SCC: Leveraging Autonomous Shared Vehicles for Greater Community Health, Equity, Livability, and Prosperity (HELP)
Zhi-Li Zhang, Professor, Computer Science and Engineering
- Saifallah Benjaafar, Professor, Industrial and Systems Engineering
- Yingling Fan, Assistant Professor, Humphrey School of Public Affairs
- Thomas Fisher, Professor, Metropolitan Design Center
- Alireza Khani, Assistant Professor, Civil, Environmental and Geo-Engineering
This Smart and Connected Communities (SCC) grant supports fundamental research on a critical challenge facing many cities and communities: how to leverage the emerging autonomous vehicles (AVs) to re-think and re-design future transportation services and enable smart and connected communities where everyone benefits. The research envisages an ambitious "smart cloud commuting system" (SCCS) based on giant pools of shared AVs. The envisaged SCCS has the potential to bring about far-reaching societal changes. It will provide inexpensive mobility services to all people--especially people with socio-economic disadvantages--help build stronger family and community ties, and boost economic productivity and equity by mitigating or removing mobility constraints. This research is being carried out in conjunction with five community engagement pilot projects and is directly contributing to U.S. prosperity and well-being. The research involves multiple disciplines, including transportation, computer science, data science, operations research, urban design, and public policy. The multi-disciplinary approach is helping broaden participation of underrepresented groups in research, and it is enriching students' educational experience across science, engineering, urban design, and public policy.

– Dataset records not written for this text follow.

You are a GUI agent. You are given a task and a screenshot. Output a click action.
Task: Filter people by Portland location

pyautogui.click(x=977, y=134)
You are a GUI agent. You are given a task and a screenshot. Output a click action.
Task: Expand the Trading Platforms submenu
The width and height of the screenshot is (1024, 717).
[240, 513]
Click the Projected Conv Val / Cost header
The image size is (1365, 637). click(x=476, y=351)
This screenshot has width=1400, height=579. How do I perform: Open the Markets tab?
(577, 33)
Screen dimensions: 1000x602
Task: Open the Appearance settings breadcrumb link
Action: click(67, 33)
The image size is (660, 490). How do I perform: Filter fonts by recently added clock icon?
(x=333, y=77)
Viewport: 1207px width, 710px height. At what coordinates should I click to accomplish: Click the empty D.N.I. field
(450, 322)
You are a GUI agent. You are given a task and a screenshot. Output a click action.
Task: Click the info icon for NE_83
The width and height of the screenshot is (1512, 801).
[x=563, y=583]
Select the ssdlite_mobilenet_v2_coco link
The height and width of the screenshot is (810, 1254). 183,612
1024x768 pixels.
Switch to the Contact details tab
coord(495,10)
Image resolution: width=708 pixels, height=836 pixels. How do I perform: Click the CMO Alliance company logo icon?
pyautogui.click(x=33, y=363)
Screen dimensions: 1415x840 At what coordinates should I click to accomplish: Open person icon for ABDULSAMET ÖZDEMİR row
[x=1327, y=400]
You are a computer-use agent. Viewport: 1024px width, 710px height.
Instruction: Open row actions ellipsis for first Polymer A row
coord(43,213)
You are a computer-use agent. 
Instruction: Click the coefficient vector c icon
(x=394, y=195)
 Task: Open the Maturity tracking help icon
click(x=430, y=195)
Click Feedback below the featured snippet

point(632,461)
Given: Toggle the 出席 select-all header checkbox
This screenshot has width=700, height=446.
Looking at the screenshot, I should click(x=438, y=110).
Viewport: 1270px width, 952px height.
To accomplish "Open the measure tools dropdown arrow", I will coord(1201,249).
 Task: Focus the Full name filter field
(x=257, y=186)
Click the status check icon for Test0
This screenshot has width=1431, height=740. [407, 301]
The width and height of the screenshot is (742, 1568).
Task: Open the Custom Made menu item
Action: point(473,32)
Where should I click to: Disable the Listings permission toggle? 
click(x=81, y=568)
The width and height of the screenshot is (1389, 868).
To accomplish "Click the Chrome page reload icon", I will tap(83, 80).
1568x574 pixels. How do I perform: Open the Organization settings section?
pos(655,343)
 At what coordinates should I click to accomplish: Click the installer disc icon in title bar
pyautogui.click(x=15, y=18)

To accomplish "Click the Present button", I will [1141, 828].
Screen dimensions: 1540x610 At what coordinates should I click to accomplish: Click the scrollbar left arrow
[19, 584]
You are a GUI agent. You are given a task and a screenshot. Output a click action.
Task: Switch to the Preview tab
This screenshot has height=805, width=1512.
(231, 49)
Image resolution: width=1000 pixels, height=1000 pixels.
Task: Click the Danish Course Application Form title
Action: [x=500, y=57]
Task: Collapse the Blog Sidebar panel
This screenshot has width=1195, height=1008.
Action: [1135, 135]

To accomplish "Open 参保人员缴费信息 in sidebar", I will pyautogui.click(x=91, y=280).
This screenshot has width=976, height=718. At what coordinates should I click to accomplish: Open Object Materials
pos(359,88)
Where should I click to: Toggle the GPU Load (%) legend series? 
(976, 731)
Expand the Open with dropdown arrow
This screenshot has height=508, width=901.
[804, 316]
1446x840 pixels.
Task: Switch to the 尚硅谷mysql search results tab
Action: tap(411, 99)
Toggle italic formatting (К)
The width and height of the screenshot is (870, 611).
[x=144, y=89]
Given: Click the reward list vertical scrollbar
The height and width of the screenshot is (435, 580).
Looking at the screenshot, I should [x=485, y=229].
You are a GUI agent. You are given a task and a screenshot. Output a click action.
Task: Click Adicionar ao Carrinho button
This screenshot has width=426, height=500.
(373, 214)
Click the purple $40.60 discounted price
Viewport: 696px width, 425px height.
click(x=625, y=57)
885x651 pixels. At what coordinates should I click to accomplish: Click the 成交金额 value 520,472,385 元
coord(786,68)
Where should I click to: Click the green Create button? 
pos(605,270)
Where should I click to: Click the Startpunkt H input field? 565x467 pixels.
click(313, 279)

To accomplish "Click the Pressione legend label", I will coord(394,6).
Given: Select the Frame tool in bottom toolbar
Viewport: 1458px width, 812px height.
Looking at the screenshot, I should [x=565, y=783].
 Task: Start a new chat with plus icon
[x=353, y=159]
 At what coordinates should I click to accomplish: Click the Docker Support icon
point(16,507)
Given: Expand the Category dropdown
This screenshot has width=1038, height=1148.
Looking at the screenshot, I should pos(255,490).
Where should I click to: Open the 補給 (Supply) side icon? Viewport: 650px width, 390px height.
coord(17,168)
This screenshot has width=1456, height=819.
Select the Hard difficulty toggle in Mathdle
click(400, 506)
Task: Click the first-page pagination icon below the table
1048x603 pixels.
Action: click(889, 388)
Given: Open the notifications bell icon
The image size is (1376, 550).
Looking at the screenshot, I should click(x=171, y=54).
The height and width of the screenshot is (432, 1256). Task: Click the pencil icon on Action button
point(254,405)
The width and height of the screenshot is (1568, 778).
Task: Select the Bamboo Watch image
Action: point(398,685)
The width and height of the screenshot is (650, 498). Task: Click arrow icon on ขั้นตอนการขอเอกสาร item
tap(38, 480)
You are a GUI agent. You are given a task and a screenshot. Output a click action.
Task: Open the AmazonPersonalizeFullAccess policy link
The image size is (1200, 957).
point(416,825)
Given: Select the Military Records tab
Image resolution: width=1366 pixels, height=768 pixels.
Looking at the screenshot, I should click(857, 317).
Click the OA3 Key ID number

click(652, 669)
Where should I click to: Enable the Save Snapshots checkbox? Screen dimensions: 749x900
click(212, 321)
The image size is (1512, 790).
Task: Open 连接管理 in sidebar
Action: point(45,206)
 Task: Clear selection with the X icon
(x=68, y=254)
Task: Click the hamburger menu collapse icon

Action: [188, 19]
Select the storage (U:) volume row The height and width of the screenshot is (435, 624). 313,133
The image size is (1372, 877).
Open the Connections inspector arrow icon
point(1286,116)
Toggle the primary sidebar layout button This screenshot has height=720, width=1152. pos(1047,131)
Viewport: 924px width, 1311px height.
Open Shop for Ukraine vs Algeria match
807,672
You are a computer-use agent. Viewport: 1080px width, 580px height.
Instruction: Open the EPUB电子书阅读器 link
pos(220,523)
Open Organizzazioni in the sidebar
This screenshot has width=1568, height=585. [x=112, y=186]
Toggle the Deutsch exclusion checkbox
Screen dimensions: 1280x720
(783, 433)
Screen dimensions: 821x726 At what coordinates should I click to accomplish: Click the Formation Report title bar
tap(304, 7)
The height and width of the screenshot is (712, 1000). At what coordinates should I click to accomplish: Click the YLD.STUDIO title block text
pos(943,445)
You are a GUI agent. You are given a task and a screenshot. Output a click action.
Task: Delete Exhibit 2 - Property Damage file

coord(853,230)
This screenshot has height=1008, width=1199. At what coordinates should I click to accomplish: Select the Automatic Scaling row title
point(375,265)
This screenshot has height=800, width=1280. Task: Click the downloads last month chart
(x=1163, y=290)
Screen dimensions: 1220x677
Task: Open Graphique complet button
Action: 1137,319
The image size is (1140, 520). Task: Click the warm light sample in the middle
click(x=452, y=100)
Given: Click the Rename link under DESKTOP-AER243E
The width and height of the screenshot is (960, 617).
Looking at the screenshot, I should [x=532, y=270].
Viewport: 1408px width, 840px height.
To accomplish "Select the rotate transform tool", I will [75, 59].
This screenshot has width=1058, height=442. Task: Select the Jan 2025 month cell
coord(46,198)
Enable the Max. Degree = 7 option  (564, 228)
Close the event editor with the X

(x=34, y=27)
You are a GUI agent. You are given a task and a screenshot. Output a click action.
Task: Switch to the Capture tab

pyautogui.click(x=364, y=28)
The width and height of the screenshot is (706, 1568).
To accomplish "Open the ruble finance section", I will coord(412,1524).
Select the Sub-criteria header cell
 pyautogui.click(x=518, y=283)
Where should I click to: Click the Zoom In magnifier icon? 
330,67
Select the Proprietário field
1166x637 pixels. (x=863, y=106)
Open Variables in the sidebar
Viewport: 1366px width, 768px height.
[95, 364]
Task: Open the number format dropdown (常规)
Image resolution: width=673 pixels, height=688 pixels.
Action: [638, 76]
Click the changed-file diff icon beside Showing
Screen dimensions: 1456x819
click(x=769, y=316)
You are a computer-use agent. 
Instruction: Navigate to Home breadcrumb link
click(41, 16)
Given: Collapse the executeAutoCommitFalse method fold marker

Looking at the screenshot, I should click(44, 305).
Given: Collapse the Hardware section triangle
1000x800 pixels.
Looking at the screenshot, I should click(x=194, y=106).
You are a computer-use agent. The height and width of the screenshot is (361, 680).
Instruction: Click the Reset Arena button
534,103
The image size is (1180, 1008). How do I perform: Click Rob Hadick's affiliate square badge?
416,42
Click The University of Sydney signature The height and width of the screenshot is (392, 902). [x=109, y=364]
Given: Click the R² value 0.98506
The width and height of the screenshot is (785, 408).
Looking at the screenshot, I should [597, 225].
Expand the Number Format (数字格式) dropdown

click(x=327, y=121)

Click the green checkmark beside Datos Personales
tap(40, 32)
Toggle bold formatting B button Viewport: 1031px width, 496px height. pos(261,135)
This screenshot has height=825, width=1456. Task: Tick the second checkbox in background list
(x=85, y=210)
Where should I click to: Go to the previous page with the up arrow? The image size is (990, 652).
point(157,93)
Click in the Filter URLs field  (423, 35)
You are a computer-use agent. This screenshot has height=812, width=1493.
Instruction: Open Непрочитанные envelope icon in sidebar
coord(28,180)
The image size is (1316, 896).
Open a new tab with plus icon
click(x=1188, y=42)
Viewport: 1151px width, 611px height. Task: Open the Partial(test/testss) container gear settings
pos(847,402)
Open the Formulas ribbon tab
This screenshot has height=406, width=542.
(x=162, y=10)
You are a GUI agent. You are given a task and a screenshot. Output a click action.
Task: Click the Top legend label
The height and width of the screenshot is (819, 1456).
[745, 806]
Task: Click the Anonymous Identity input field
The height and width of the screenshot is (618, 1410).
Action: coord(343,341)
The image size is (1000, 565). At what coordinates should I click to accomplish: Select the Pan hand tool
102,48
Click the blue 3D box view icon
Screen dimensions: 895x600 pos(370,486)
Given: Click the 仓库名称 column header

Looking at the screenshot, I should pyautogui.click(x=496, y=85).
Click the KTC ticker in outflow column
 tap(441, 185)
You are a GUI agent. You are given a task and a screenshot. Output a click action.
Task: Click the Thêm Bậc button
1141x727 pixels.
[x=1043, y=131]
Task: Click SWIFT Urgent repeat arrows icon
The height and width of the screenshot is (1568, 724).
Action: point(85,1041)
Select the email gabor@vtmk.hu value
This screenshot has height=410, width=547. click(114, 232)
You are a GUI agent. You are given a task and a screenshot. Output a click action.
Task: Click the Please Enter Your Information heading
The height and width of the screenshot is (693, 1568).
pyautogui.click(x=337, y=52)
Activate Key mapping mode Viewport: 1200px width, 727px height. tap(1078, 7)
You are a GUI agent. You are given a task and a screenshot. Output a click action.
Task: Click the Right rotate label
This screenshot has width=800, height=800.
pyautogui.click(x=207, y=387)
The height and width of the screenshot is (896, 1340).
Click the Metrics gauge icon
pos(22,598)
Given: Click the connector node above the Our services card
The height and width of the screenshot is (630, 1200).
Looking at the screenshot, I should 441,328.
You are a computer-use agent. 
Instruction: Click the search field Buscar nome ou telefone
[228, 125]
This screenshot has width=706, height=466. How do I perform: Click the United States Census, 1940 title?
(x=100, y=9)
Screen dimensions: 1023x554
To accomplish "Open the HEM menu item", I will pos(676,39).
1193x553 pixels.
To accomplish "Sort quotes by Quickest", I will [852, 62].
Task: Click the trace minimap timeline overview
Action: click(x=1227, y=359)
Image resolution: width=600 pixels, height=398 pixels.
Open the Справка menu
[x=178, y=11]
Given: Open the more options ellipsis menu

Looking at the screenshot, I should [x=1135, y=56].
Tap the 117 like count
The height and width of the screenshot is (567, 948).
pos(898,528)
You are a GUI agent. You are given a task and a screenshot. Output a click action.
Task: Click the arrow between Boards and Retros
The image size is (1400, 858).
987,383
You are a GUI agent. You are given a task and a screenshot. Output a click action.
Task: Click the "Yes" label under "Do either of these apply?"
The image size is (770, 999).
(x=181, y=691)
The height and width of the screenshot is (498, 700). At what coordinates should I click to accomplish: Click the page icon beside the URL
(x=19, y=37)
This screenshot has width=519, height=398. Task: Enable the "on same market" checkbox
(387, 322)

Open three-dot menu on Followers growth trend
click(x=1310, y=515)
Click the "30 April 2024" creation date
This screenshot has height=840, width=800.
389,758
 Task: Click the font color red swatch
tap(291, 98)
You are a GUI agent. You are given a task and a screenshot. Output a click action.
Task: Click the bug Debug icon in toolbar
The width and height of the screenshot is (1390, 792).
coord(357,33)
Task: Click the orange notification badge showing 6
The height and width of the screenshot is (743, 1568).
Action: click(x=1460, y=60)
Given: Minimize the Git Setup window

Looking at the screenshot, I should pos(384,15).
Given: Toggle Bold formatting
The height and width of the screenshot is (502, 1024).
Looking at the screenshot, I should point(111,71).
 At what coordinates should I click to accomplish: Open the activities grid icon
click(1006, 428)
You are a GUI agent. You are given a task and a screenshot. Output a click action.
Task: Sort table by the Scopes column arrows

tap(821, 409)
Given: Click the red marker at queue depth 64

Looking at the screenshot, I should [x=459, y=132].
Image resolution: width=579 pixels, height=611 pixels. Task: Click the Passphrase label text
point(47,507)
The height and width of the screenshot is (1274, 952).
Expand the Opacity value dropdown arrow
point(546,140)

The goal of the project is two-fold: (1) to study the feasibility, economic viability, architectural and operational designs of the envisaged SCCS; and (2) to analyze the socioeconomic challenges in realizing the envisaged SCCS to serve communities with diverse socioeconomic backgrounds. In support of these goals, the project is leveraging new and emerging data on travel demand, user preferences, and activity-travel constraints to quantify system efficiency gains that can be attained from time-sharing and intelligent control of AVs as well as from ride-sharing and smart trip scheduling of users. The research is also developing optimization models and algorithms that account for essential tradeoffs, including cost, quality of service, and congestion, in deciding how best to deploy AVs geographically and temporally. This leads to the identification of optimal AV fleet architectures and optimal operational policies. The research is also investigating, using micro-economic/game-theoretic analysis of the incentives of both users and service providers, likely scenarios of vehicle ownership and market structures and studying the impact of each scenario on traffic measures including vehicle ownership and traffic volumes as well as societal measures including community health, equity, livability, and prosperity. This research is generating fundamental knowledge on the socioeconomic opportunities and impacts of the envisaged SCCS with shared AVs, and it is developing guidelines for adapting the design, deployment, and operation of AVs for future smart cities.